start

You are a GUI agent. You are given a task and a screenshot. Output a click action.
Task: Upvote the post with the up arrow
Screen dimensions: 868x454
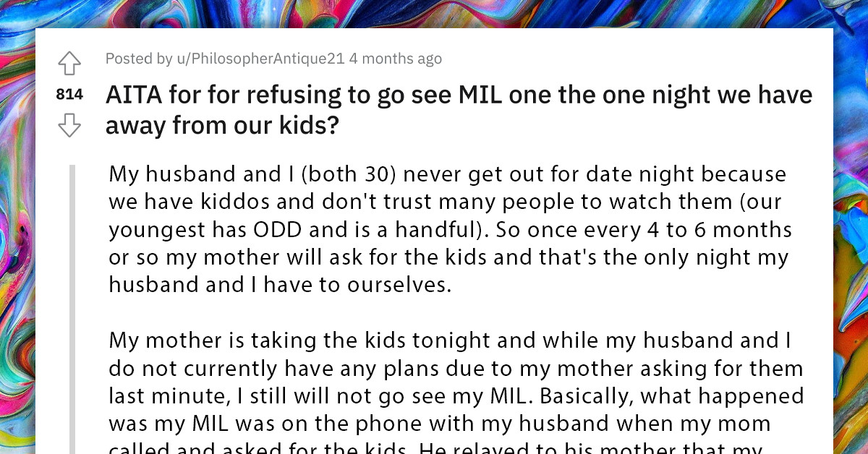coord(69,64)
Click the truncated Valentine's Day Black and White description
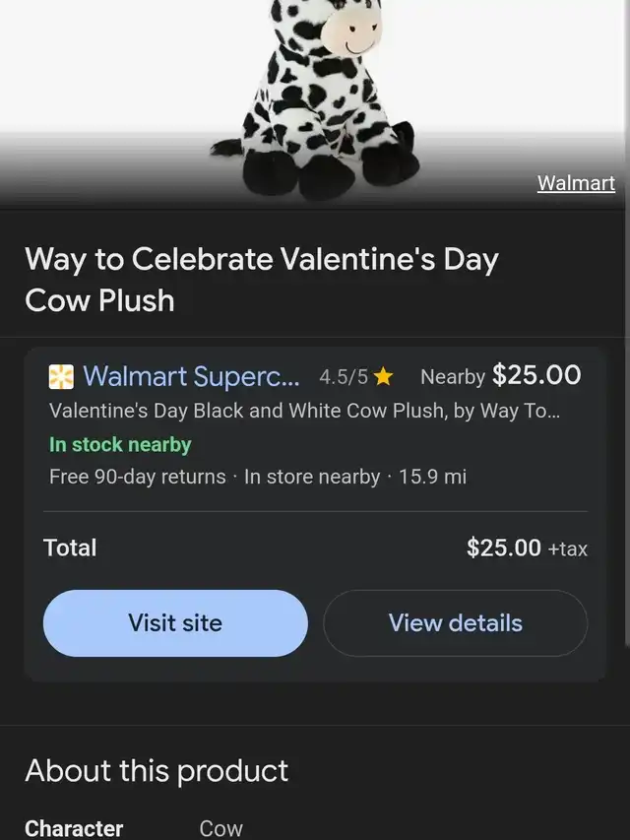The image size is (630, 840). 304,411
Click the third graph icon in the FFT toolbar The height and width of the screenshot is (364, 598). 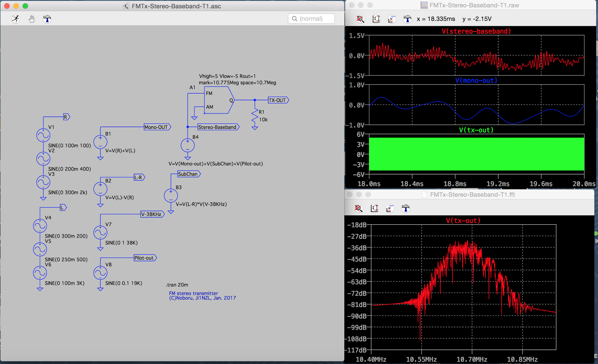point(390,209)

end
start

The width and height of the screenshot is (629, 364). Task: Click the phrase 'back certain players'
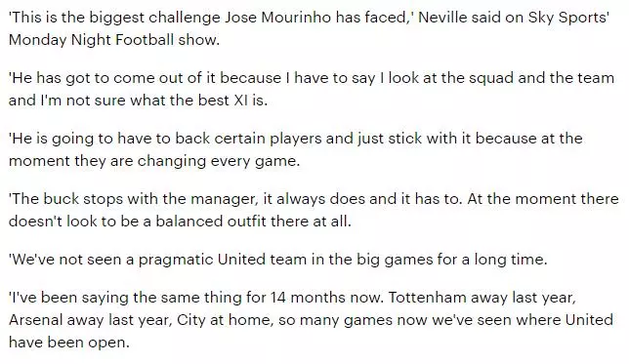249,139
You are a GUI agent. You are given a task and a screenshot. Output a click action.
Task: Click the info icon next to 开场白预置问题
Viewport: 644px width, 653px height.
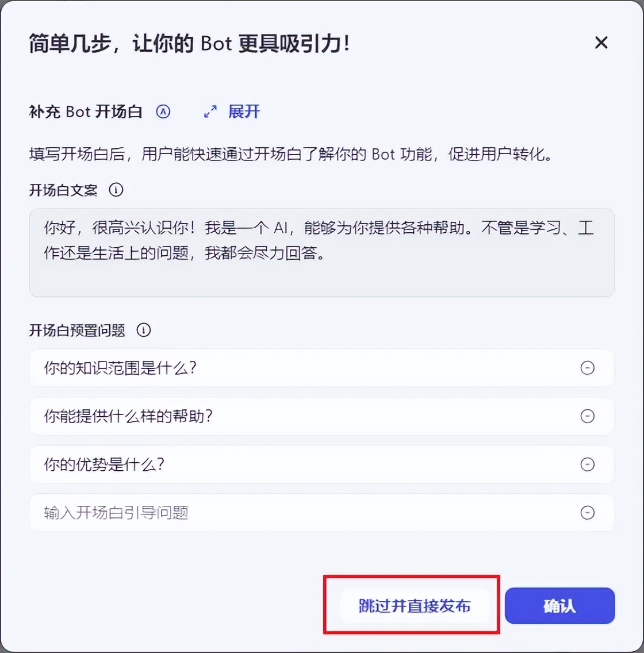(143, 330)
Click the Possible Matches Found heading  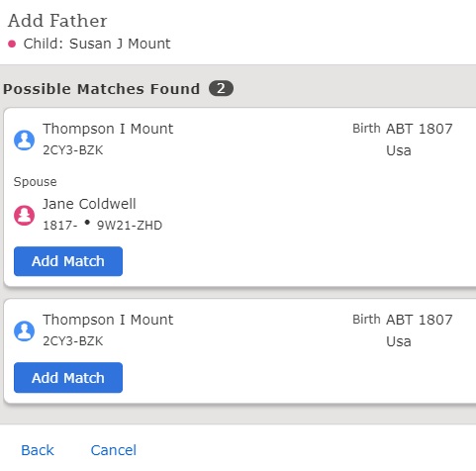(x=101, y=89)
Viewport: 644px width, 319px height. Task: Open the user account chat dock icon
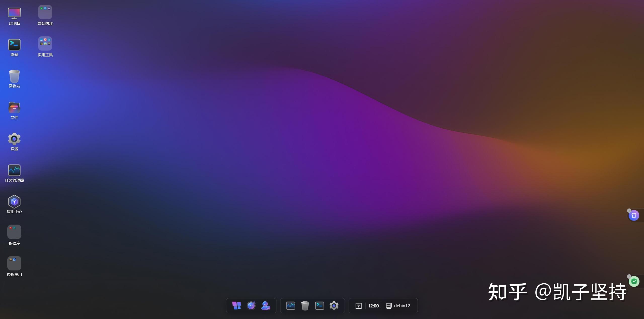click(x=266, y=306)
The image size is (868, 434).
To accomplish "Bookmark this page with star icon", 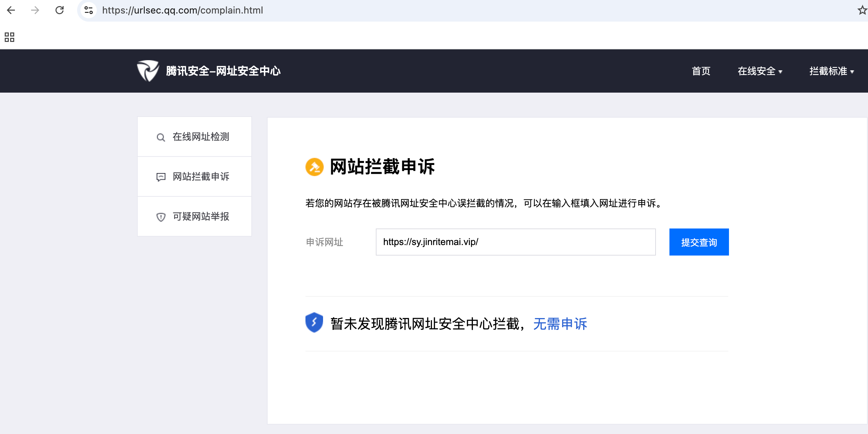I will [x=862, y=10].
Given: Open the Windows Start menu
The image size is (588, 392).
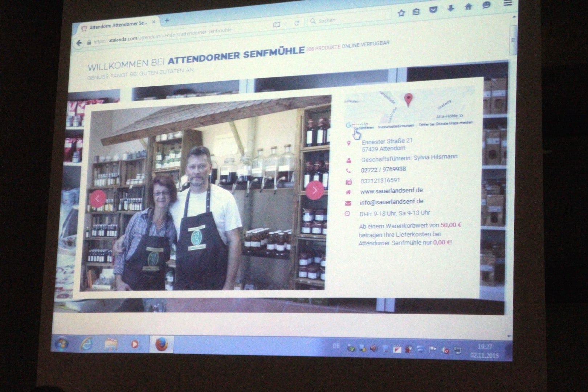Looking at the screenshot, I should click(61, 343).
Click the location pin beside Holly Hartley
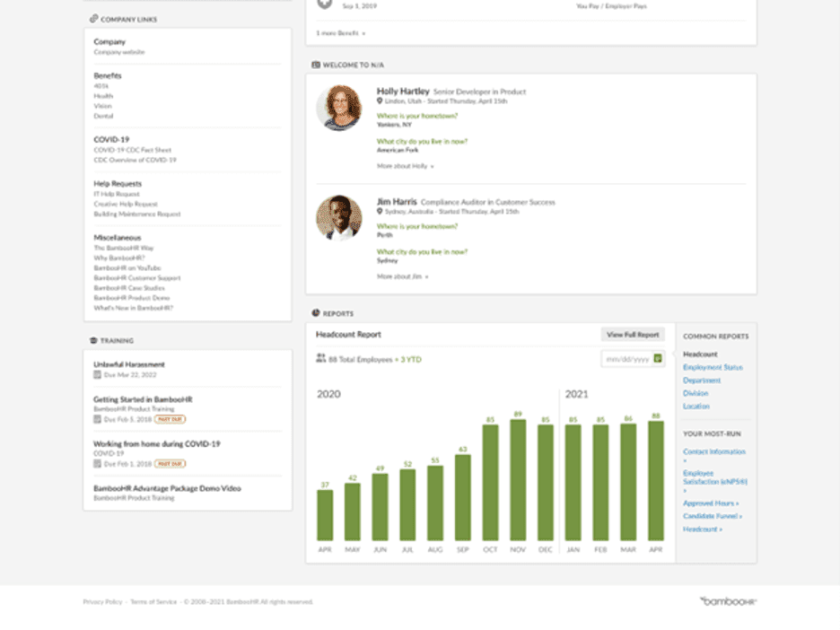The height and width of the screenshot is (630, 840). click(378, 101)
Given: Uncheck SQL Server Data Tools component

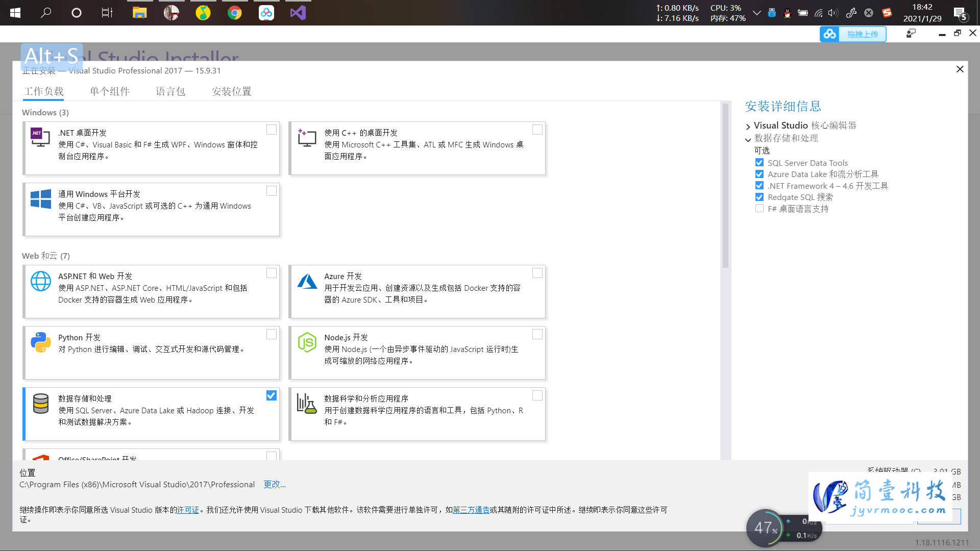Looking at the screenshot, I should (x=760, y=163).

end

## Problem description
Swap "location pin" for "map marker" in the entries from the line with "Given: Open the Windows Start menu" to the line with "Looking at the screenshot, I should (x=760, y=163).", and give back only those lines with everything else left as it is. Leave the pictures out.

## Solution
Given: Open the Windows Start menu
The image size is (588, 392).
Looking at the screenshot, I should click(61, 343).
Click the map marker beside Holly Hartley
The height and width of the screenshot is (630, 840). click(378, 101)
Given: Uncheck SQL Server Data Tools component

Looking at the screenshot, I should (x=760, y=163).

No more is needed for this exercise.